Hello and welcome to CF.
it is good that you read "other passages" and so ask what it means to be a Christian ("little Christ" ... i.e. like Christ). People sometimes try to distill "salvation" into the simplest means possible - often taking one verse and treating it as though it is the summation of all it means to be Christian. If that were the process we were meant to use, we wouldn't need the whole of the New Testament, would we?
After all "even the demons believe ... and tremble". Yet we do not call them "saved". And their belief (mental assent) is greater than ours, because ours is based on faith, but they know Who Christ is.
Several earlier in the thread have well-said that if we believe, we will follow. After all, faith without works is dead.
The big debate comes in because sometimes people are afraid that by saying this, we might be thinking that our "good works" somehow "save" us, as if we are "purchasing" our salvation with our works. Of course this is impossible.
But as a man acts, so he is. If we begin to give to others, we can become a generous person. If we begin to think less of ourselves, we can become a humble person. If we begin helping others, we can become a helpful person. And if we apply ourselves to loving others, we become a loving person.
No one particular act is "necessary" as we are living our lives in Christ - "working out our salvation in fear and trembling". But the way we live our lives shapes who we become - and we are expected to become like Christ.

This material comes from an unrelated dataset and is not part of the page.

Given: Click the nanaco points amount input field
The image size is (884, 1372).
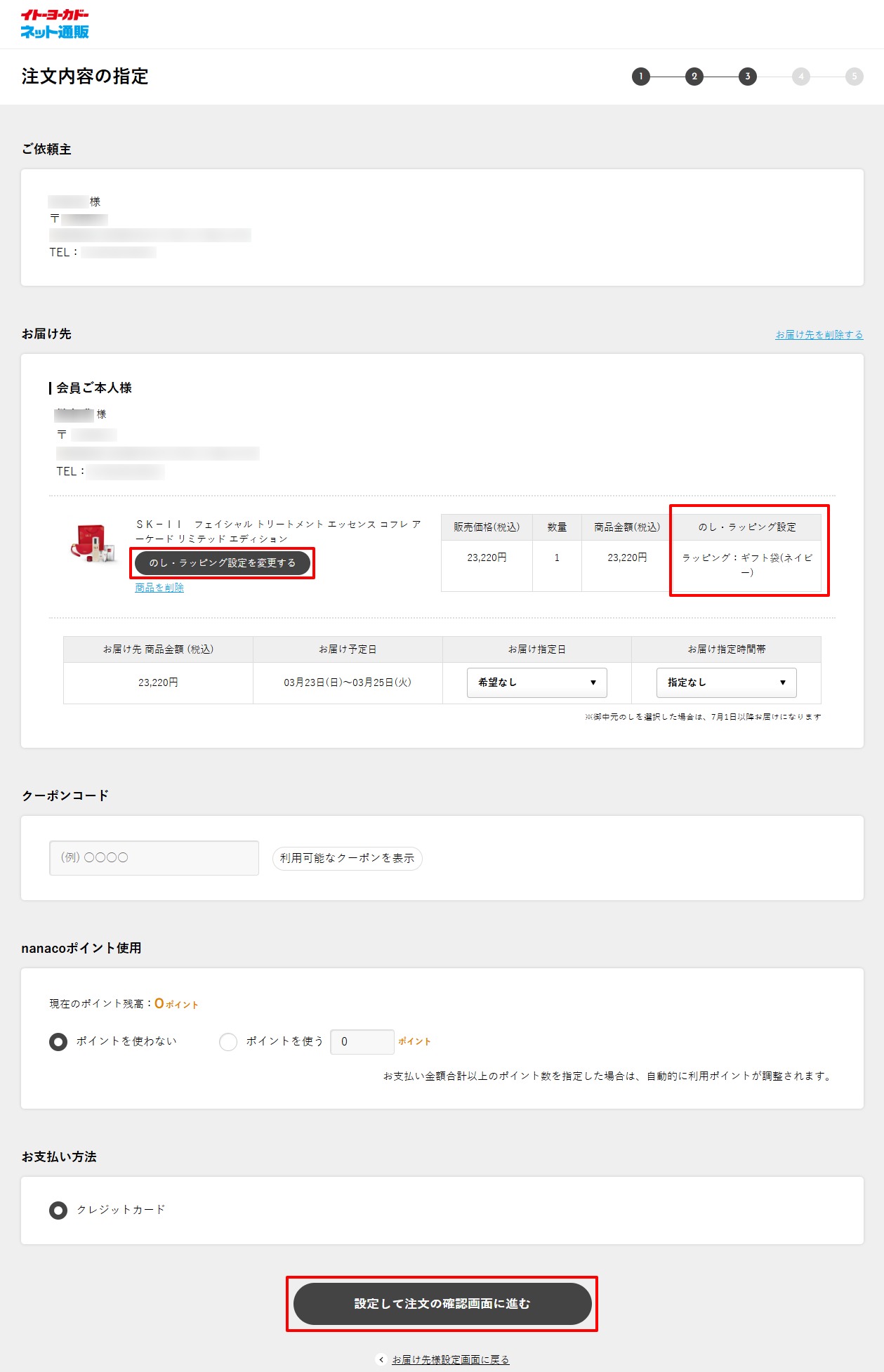Looking at the screenshot, I should coord(362,1041).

So ideally, our thoughts, words, actions, and attitudes should serve to make us continually more and more like Christ (along with the grace of God, which is also necessary - in ourselves we can do nothing).
It all goes together and points to the way of Life - which should be our entire lives. We are being transformed from glory to glory into the likeness of Christ, being restored to God's initial plan for us at creation.
And we have however long God grants for the rest of each of our lives to carry that out.